My tough pre-race day continued when Kelly and I returned home and I started work on my new shed. My father-in-law, Phil, was there to help as he always is when I start a new project that requires nail to meet wood. He was there to finish my basement and for my daughter's playhouse. Now the shed. Saturday afternoon was spent lugging around 4x4s and 2x6x12x, some heavy boards. Also, the job on Saturday required site prepwork which means setting up a nice, level spot to put the shed frame. This included removing roots, rocks, and lugging cinderblocks. Ugghh. After roughly three and a half hours we had the concrete block and skids leveled, and the wood frame in place. Unfortunately I had forgot to continue hydrating during the process and I was feeling it. The rest of the evening was spent trying to play catch up with water. It was also great to relax and watch my VA Tech Hokies whoop up on the Clemson Tigers. Boy did I want to watch the LSU-Florida game but I had already made too many mistakes on my rest day and needed to get some shut eye.

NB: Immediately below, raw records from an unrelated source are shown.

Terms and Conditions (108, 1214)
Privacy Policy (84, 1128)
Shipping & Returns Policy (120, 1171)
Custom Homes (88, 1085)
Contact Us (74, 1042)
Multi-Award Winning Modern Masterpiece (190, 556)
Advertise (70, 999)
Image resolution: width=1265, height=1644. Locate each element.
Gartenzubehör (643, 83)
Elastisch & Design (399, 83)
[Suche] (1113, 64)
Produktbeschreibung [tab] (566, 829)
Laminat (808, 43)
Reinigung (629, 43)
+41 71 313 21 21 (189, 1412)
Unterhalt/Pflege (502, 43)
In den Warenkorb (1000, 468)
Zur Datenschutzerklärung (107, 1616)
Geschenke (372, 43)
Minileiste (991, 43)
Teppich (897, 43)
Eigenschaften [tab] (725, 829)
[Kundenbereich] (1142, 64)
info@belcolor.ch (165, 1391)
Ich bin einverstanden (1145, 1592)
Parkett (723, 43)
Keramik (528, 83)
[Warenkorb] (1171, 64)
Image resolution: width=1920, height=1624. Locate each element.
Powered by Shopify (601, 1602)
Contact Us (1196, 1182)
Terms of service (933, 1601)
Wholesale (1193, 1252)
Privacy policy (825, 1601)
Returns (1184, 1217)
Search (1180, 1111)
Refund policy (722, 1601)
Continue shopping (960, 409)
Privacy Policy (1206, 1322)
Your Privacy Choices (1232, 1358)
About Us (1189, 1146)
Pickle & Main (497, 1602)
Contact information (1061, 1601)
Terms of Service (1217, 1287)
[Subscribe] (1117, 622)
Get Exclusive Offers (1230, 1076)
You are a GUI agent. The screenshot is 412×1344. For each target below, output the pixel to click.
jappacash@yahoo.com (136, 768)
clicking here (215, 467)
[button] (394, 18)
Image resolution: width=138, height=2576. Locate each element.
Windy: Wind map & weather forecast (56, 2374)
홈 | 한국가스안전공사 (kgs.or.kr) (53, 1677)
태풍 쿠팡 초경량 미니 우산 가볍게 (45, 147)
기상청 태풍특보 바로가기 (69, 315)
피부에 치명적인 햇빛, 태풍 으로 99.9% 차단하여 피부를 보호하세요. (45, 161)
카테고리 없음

Marathon race day was perfect. Kelly and the kids accompanied me to the start where we met up with my ultra buddies James and Jamie. James was suited up to run while Jamie was going to take the role of keeping Riley entertained (she absolutely loves James and Jamie). James and I headed off when the gun went off at a nice conversational pace which we kept until we met up with a faster acquaintance of mine and we sped up inadvertently as we became engrossed with the conversation we were having. For the first 10 miles we maintained a 7:30 average. Miles 11-16, as we talked to my buddy, found us running 20-30 seconds faster than the first 10. As we hit a good hill at mile 17 I was hurting. A couple miles later I realized James was holding back for me and I told him to move on. He had told me earlier that his ultimate goal was to run a 3:15 to qualify to Boston and I knew I was holding him back. He gracefully moved on and ended up finishing about a minute and a half ahead of me. Good race James. I did continue on pretty much on my average race pace of 7:40, so the wheels never came off, they just lost some air and required a little more energy to move them forward. This marathon experience was extremely humbling as in the past I was easily able to run my Boston qualifying time of 3:10 or faster at any marathon I entered where I wanted to run well. I have never taken the marathon distance lightly. All my friends and coworkers have this impression that after running 50 and 100 milers, a marathon is just another walk in the park. 26.2 miles is no joke and I treat it with the utmost respect. I love the distance and look forward to running many more, hopefully with a little better luck than this one! This was my third marathon of the year and probably my last of the year. Next up is the Stone Cat 50-mile trail race, which after this weekend's race, is going to be tough. But I am looking forward to it.

2 comments:

Jamie said...

Really enjoyed the report! I agree with respecting the marathon distance. Many don't seem to understand that while shorter than an ultra, it's on roads and there is more pressure to do it faster (ie no walking!). Regardless, great job on Sunday. I had fun rooting you guys on and hanging out with Kellh, Riley, Quinn, et al. I was very impressed with the times you and James put up, especially when you consider that you guys decided to do it last minute and didn't necessarily train specifically for that race. Awesome!

tc said...

Same here. I found the Vermont 50 to be similar to the Trek Across Maine or hiking. You get walk, hang with new friends, smell the roses, eat food, and finish feeling very much refreshed and ready to do it again.

I plan to continue to run 10Ks and marathons as they are hard work, but a lot of fun.